The battle became one of the most closely followed races in the nation, drawing in some of the biggest forces in politics in both parties. Republicans who viewed the race as a test of the party’s most deeply held conservative principles — including Sarah Palin, the former governor of Alaska; Gov. Tim Pawlenty of Minnesota, a presidential hopeful; and grass-roots groups that have forcefully opposed Democratic economic and health care policies — rallied behind Mr. Hoffman.

And they failed.


The finger pointing among Republicans started on Wednesday morning. Some conservatives were blaming the Republican Party for the loss, saying that if they had supported a more conservative candidate all along, the seat could have been won.

Victory has many parents, defeat is an orphan.

“I think Doug Hoffman likely would have won if he had been the Republican candidate from the get-go,” said Mike Huckabee, the former Republican presidential contender. “It wasn’t a spike in the end zone for the Democrats. They got that seat not because Democrats were brilliant, but because Republicans were stupid.”

Stupid? Par for the course.

Many conservatives attempted to frame Mr. Hoffman’s defeat as a victory, saying that despite Mr. Hoffman’s loss, conservatives prevailed because the moderate Republican candidate, Dede Scozzafava, was forced out of the race.

Spin, spin, spin.

“Our number one goal was to make clear that the Republican Party cannot take someone as liberal as Dede Scozzafava and thrust her out on the voters and expect the voters just to accept it,” said Brian Brown, executive director of the National Organization for Marriage, which worked to defeat Ms. Scozzafava, the Republican candidate who faced a challenge from Mr. Hoffman.
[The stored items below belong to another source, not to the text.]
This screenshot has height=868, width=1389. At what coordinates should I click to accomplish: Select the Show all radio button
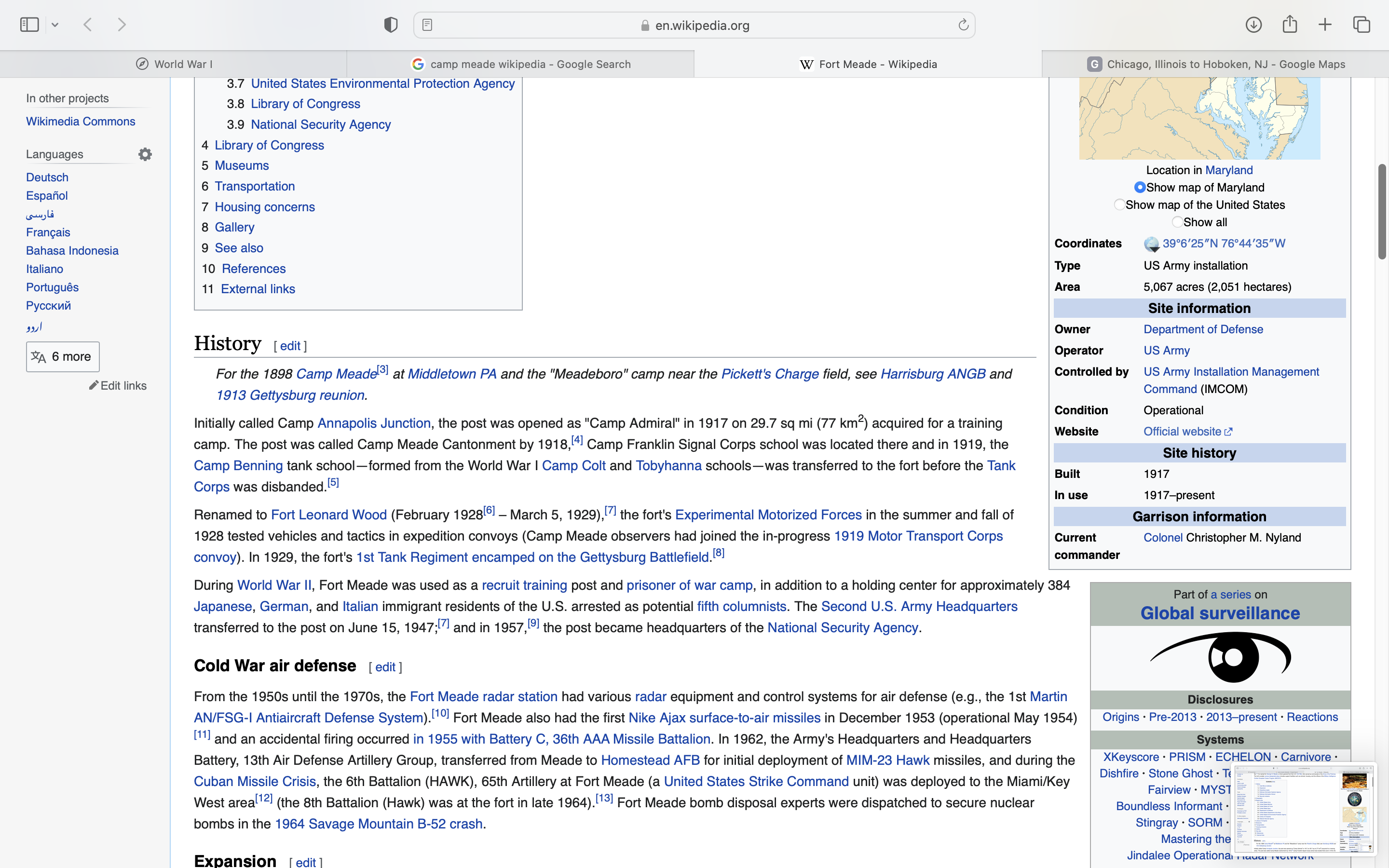[x=1177, y=222]
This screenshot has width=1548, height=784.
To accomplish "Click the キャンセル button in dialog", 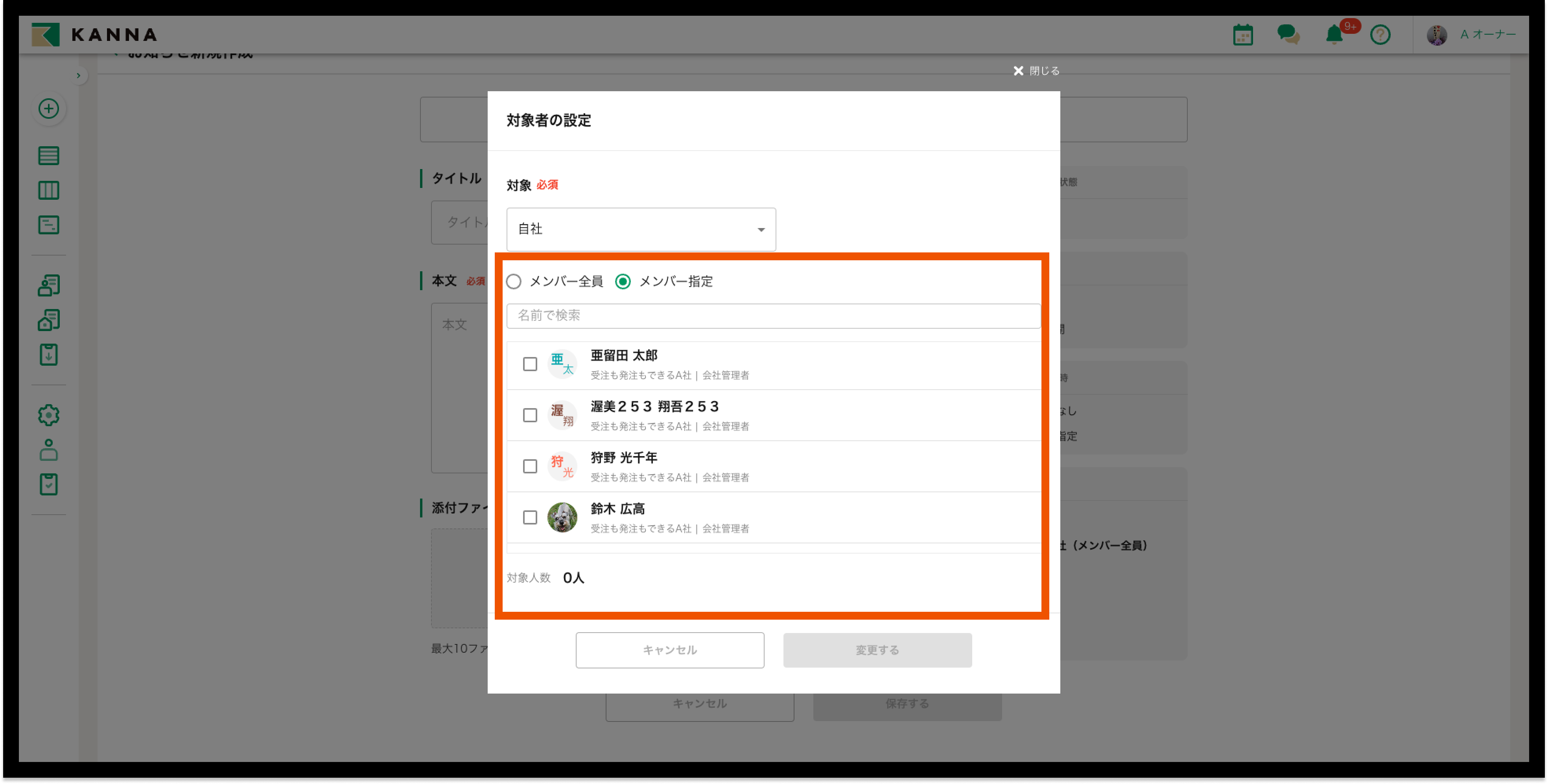I will pyautogui.click(x=669, y=650).
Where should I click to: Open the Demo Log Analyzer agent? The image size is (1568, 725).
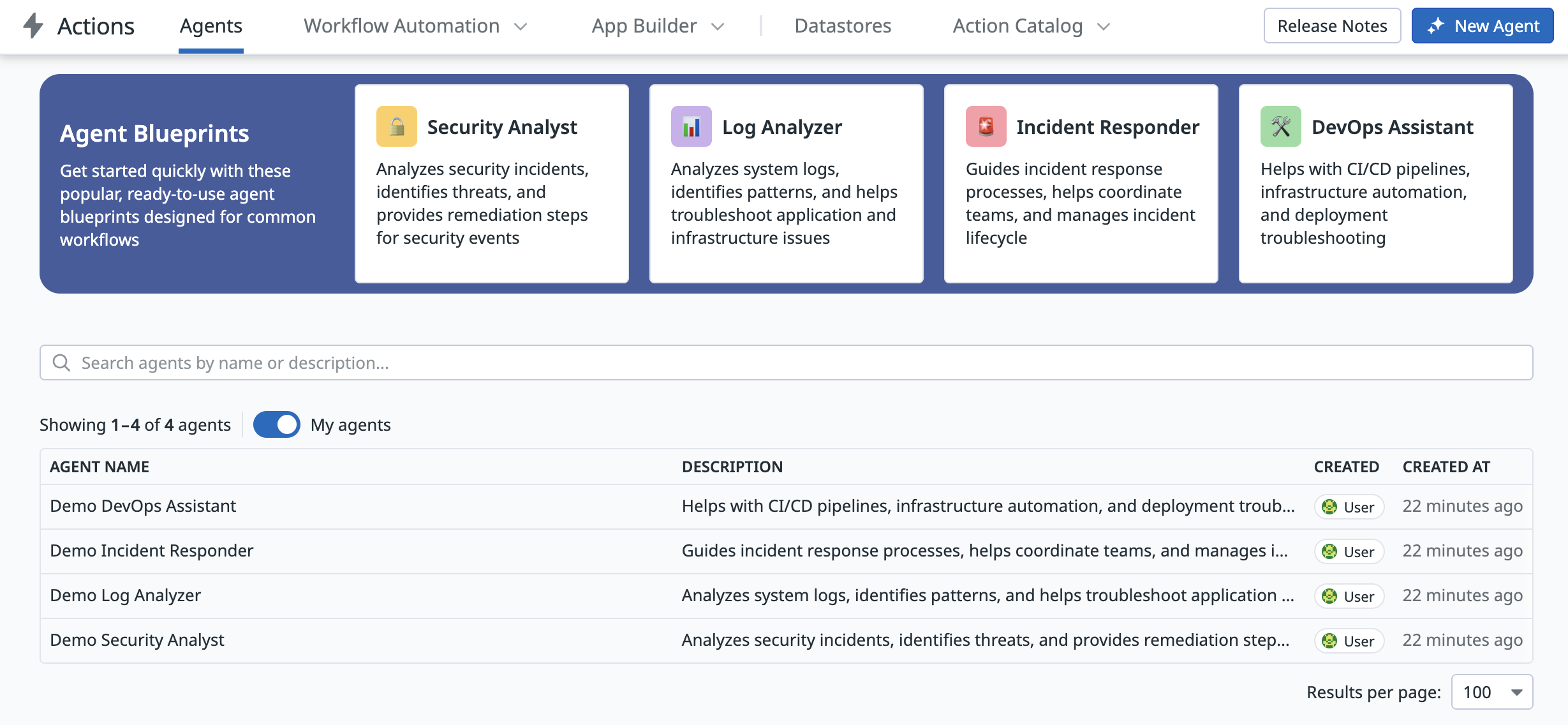pyautogui.click(x=125, y=595)
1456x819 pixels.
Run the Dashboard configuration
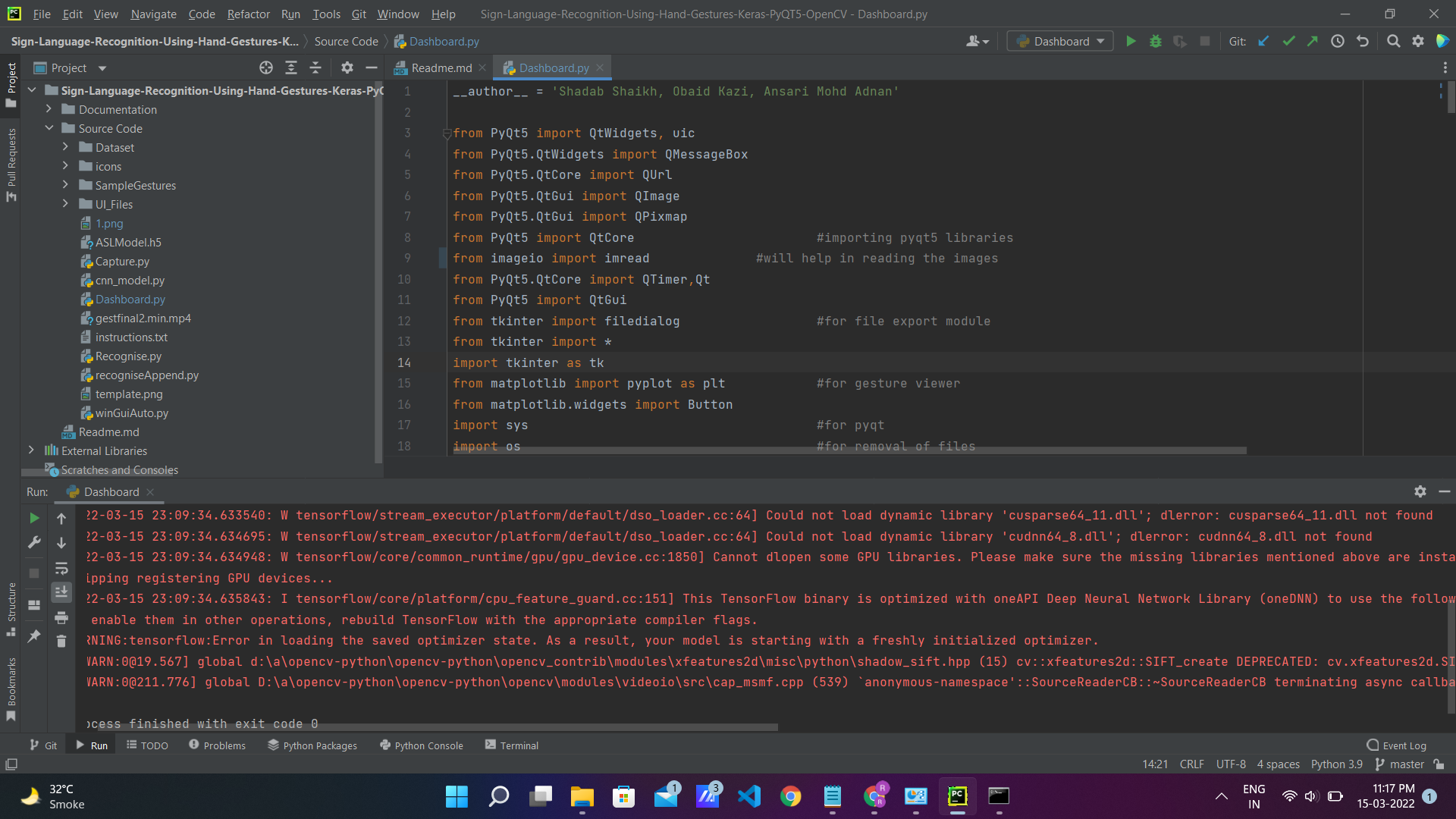point(1131,41)
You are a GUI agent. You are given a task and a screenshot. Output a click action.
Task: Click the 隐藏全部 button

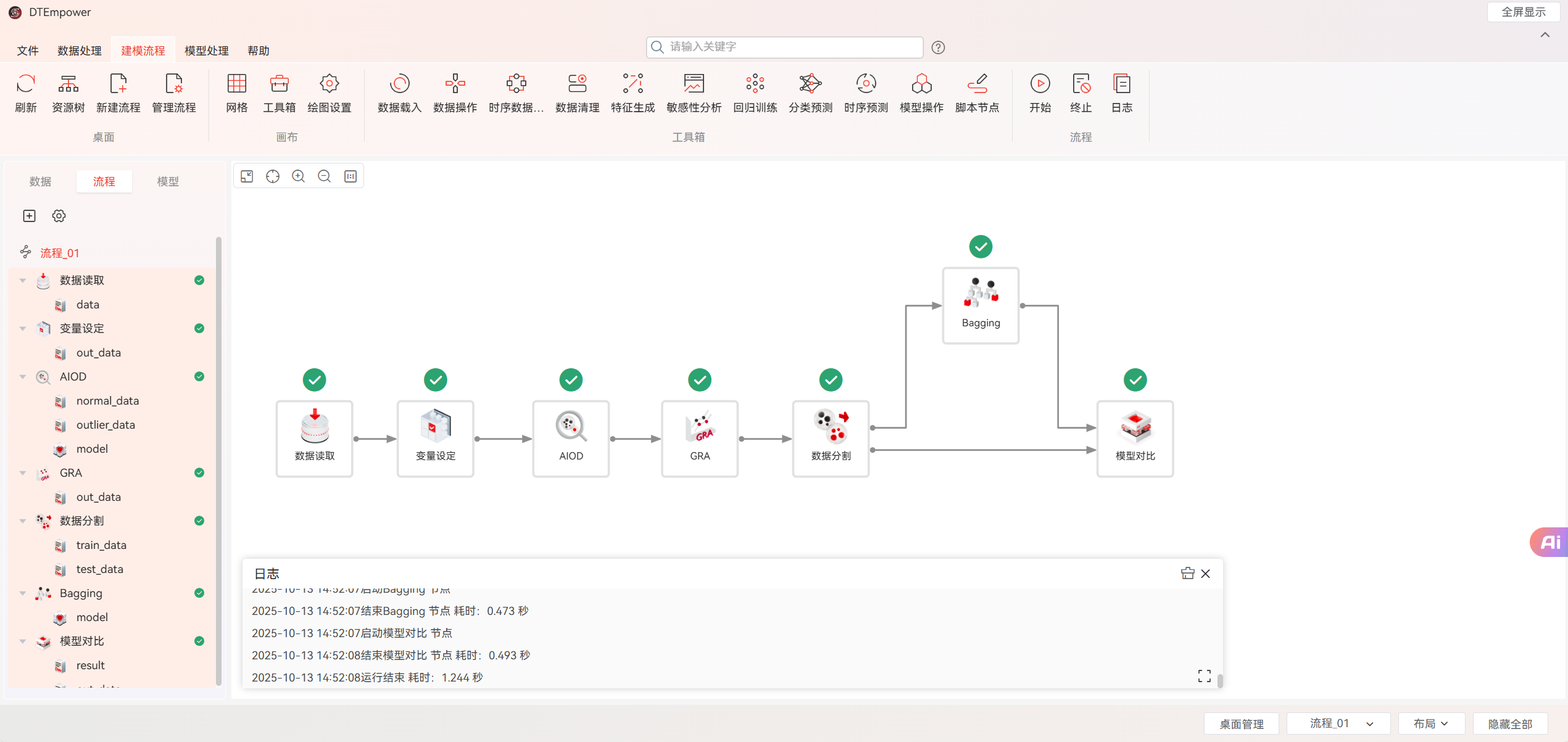(x=1509, y=723)
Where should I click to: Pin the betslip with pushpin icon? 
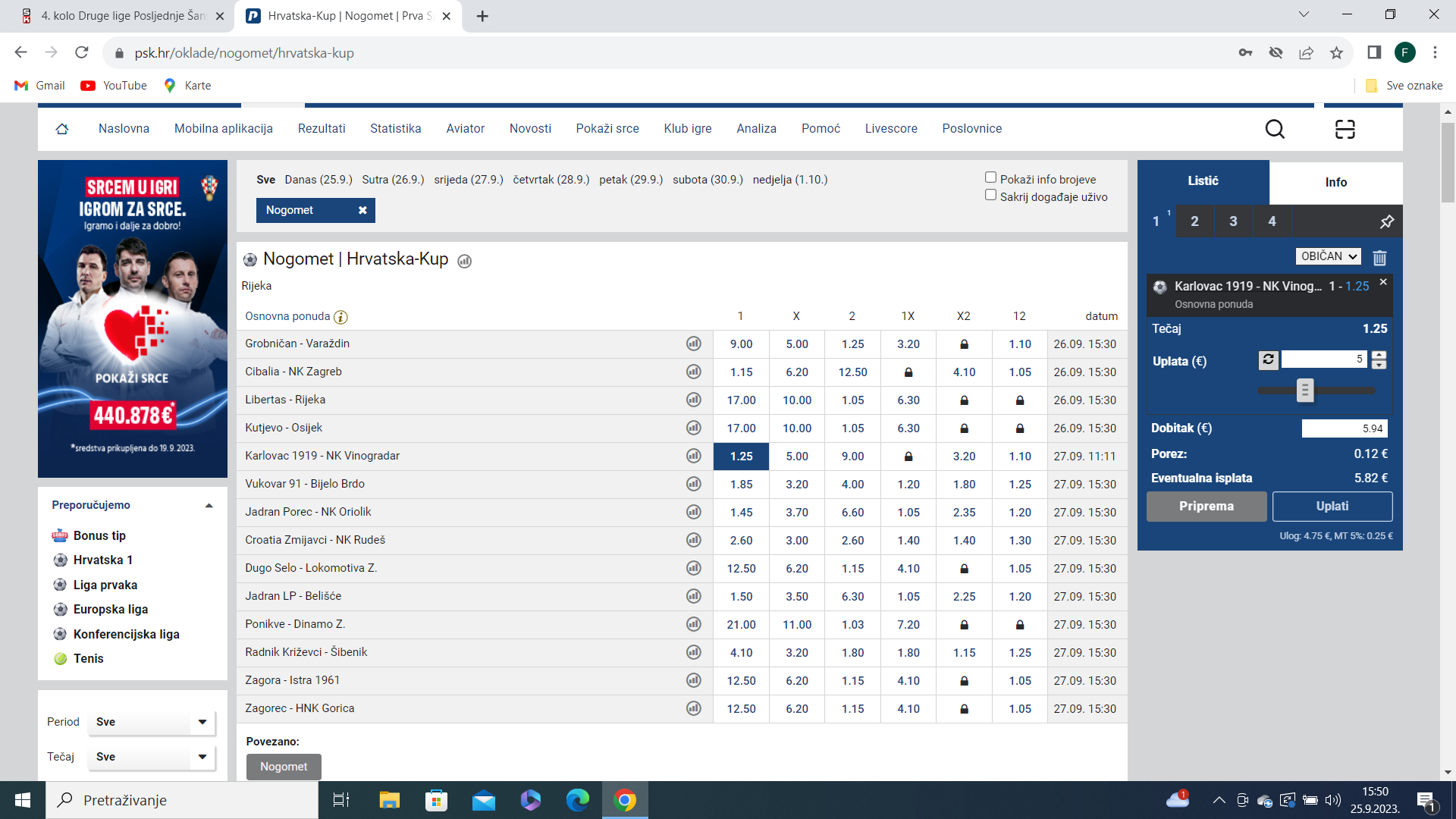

I rest my case. Still, pray tell, what is this NOM? Their website states opposition to same-sex marriage.

Leading conservative voices — including The Wall Street Journal’s editorial page and The Weekly Standard and the talk show personalities Rush Limbaugh and Glenn Beck — took on the Republican nominee, Assemblywoman Scozzafava, who supports gay rights and abortion rights and had embraced some Democratic economic policies like the federal stimulus package. They labeled her as too liberal.

A veritable who's who of the hard right.

But the race was perhaps most notable for the fissures it opened in the Republican Party. Ms. Scozzafava, who was selected as the Republican nominee by the 11 leaders of the county committees that comprise this vast district along the Canadian border, was excoriated by Washington’s conservative establishment almost as soon as she was nominated.

County leaders chose a candidate that met with disapproval from the conservative establishment, much of which is Washington-based, or otherwise elite.